● The problem:
Rewrite the entries from the beginning through the line containing "Action: (600, 166)", with "remove" in place of "delete" and nothing else changed.

● Word and element location entries:
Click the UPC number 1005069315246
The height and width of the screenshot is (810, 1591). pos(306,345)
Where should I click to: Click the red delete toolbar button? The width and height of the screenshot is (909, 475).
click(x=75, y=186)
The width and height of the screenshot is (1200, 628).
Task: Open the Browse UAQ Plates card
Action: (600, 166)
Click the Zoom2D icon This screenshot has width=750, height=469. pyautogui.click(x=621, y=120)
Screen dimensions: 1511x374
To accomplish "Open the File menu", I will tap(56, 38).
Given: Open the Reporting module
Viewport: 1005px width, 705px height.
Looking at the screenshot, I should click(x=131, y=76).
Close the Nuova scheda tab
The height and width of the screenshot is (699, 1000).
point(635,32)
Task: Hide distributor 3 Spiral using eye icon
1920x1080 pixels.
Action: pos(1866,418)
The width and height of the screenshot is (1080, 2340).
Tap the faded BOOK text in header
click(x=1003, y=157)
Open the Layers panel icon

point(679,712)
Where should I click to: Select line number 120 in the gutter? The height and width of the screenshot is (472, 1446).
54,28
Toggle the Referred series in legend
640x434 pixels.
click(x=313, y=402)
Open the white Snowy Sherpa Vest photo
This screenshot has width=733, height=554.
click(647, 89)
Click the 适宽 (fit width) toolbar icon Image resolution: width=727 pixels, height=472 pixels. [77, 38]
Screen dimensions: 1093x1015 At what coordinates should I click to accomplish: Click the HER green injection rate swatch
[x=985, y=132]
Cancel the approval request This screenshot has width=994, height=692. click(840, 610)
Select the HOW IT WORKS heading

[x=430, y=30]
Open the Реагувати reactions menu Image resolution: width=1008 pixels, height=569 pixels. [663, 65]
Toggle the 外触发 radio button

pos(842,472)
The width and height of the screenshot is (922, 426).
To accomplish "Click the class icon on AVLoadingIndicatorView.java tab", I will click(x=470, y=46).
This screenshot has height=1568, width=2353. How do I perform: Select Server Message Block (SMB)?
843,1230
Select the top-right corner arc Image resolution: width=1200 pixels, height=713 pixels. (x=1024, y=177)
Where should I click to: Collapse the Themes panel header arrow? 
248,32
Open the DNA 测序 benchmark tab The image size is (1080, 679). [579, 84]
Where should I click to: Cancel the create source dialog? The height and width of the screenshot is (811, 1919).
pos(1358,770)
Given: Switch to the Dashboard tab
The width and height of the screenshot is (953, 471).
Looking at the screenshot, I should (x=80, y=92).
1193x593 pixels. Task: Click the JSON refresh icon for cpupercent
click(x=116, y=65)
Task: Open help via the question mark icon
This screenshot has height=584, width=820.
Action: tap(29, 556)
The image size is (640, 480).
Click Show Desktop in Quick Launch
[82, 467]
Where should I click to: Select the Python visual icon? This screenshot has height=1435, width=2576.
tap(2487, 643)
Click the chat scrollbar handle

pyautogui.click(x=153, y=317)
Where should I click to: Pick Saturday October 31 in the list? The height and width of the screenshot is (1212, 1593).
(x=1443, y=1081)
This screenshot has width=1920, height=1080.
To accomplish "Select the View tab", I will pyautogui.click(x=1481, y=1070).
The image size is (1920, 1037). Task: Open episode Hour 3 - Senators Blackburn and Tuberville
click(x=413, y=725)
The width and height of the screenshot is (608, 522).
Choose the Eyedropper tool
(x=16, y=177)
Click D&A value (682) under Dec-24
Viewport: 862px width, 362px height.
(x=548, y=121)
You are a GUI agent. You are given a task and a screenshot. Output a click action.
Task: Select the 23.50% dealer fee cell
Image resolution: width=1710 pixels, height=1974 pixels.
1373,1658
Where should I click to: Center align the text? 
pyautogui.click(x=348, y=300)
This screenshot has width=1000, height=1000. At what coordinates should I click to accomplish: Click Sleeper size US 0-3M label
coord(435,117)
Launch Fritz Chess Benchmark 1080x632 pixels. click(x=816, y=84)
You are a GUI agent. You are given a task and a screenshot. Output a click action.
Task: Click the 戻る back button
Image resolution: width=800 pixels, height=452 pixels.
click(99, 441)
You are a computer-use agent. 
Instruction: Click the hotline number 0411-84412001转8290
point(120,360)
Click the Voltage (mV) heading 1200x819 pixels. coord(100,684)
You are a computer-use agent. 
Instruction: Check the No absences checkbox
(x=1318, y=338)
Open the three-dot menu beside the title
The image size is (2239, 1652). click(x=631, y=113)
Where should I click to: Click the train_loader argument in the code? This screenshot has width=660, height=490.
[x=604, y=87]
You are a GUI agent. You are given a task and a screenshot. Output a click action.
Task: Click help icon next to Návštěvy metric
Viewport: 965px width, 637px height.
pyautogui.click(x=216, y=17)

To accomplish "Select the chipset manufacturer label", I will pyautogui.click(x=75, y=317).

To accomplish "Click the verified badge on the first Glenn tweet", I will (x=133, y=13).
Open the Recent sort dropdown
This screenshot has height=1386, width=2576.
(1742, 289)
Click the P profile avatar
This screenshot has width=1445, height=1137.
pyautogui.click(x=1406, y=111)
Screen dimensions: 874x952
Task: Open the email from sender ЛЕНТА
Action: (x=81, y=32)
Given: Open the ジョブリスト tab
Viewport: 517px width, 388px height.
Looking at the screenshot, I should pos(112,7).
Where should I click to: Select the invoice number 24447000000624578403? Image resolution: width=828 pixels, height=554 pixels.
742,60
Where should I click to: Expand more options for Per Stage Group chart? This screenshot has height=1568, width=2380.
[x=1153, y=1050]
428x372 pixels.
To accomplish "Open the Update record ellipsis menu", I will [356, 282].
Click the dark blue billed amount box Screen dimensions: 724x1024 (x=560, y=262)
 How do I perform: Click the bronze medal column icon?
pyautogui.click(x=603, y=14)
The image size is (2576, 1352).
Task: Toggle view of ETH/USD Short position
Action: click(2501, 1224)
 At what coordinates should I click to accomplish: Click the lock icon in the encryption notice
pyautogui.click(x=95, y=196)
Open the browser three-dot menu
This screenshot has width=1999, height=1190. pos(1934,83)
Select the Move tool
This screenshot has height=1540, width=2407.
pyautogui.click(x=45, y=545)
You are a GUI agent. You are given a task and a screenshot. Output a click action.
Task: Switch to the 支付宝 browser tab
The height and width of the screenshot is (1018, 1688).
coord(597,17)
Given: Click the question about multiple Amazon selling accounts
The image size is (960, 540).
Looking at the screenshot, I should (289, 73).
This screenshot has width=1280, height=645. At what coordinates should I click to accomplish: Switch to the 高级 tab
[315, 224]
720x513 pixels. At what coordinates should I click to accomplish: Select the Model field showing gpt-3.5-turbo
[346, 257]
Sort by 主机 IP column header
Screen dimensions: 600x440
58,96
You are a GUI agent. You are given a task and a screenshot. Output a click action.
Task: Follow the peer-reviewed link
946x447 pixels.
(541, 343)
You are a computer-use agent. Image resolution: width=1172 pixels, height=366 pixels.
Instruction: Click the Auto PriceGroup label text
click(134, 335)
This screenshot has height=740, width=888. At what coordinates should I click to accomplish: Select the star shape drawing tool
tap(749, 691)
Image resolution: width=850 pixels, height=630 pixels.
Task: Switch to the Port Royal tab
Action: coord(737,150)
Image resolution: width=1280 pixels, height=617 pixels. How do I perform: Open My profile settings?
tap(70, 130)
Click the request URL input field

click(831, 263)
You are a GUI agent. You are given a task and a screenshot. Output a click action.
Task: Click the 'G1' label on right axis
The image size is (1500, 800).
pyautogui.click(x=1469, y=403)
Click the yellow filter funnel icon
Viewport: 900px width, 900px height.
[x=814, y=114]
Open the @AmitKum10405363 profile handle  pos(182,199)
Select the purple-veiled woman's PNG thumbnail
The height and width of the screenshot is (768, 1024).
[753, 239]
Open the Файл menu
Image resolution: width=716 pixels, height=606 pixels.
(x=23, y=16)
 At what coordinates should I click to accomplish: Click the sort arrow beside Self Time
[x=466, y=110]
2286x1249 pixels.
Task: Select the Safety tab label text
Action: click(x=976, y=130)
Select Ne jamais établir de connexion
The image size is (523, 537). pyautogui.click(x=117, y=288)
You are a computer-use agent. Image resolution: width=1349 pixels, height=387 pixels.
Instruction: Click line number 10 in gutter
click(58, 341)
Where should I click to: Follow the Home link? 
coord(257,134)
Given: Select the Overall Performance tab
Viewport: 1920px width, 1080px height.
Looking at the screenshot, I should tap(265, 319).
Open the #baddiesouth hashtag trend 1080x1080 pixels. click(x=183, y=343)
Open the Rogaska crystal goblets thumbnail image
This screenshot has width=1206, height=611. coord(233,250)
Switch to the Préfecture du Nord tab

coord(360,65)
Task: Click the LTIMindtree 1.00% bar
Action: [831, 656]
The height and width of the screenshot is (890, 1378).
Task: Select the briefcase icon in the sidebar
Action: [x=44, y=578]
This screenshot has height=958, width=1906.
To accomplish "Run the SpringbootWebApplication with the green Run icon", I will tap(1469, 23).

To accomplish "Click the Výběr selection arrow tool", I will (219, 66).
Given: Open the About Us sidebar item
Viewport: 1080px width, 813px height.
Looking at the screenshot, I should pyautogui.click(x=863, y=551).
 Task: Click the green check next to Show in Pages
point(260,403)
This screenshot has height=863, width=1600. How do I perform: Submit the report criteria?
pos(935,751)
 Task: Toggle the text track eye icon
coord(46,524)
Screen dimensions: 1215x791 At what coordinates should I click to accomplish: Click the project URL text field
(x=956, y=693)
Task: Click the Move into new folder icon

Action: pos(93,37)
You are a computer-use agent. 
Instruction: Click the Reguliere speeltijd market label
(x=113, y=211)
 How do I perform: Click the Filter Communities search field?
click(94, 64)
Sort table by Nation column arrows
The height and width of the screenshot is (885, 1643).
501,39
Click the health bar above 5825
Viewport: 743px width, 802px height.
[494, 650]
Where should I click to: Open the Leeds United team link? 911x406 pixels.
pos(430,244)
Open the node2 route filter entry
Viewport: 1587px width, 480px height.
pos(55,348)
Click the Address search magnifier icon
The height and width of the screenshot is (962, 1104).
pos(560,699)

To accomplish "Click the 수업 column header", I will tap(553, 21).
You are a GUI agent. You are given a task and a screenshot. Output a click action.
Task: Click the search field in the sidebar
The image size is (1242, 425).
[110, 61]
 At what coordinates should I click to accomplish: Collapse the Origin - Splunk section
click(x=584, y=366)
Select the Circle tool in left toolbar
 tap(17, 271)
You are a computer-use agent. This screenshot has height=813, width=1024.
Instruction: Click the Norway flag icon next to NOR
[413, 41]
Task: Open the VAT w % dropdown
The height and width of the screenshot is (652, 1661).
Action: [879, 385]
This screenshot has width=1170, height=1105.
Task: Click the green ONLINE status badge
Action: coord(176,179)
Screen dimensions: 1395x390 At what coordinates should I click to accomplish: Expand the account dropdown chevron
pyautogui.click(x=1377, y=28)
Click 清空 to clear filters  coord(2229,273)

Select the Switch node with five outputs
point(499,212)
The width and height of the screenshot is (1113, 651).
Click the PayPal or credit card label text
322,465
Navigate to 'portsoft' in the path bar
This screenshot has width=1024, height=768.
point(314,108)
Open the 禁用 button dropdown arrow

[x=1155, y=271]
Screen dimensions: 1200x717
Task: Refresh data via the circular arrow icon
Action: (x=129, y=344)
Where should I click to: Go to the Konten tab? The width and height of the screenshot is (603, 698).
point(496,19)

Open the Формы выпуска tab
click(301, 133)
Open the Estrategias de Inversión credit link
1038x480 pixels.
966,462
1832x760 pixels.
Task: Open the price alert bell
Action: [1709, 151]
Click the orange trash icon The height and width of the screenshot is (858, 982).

● Exercise answer:
Click the UPC number 1005069315246
The height and width of the screenshot is (810, 1591). pos(306,345)
Where should I click to: Click the red remove toolbar button? The width and height of the screenshot is (909, 475).
click(x=75, y=186)
The width and height of the screenshot is (1200, 628).
Task: Open the Browse UAQ Plates card
Action: (600, 166)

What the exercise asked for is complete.